● **Testo da analizzare**:
━━━━
S.O.M.S. Società Operaia di Mutuo Soccorso Omegna

 

 

Giovedì 17 febbraio 2022 – Scheda n. 15 (1098)

 

 

 

 

 

 

Rifkin’s Festival

 

 

 

Titolo originale: Rifkin’s Festival

 

Regia e sceneggiatura: Woody Allen

 

Fotografia: Vittorio Storaro. Musica: Stephane Wrembel.

 

Interpreti: Wallace Shawn (Mort Rifkin), Elena Anaya (Jo Rojas),

Louis Garrel (Philippe), Gina Gershon (Sue), Sergi López (Paco),

Christoph Waltz (la Morte), Steve Guttenberg (Jake),

Richard Kind (padre di Mort), Nathalie Poza (madre di Mort), Enrique Arce (Tomas Lopez).

 

Produzione: Gravier Productions, The Mediapro Studio, Wildside.

Distribuzione: Eagle Pictures, Academy Two.

Durata: 92’. Origine: Usa, Spagna, 2020.
━━━━
● **Dati**:
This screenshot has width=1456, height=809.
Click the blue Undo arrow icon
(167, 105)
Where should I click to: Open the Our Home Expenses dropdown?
━━━━
● **Obiettivo**: Puoi ricopiare per intero la scheda su Rifkin's Festival, senza cambiare nulla?

● **Risultato**:
S.O.M.S. Società Operaia di Mutuo Soccorso Omegna

 

 

Giovedì 17 febbraio 2022 – Scheda n. 15 (1098)

 

 

 

 

 

 

Rifkin’s Festival

 

 

 

Titolo originale: Rifkin’s Festival

 

Regia e sceneggiatura: Woody Allen

 

Fotografia: Vittorio Storaro. Musica: Stephane Wrembel.

 

Interpreti: Wallace Shawn (Mort Rifkin), Elena Anaya (Jo Rojas),

Louis Garrel (Philippe), Gina Gershon (Sue), Sergi López (Paco),

Christoph Waltz (la Morte), Steve Guttenberg (Jake),

Richard Kind (padre di Mort), Nathalie Poza (madre di Mort), Enrique Arce (Tomas Lopez).

 

Produzione: Gravier Productions, The Mediapro Studio, Wildside.

Distribuzione: Eagle Pictures, Academy Two.

Durata: 92’. Origine: Usa, Spagna, 2020.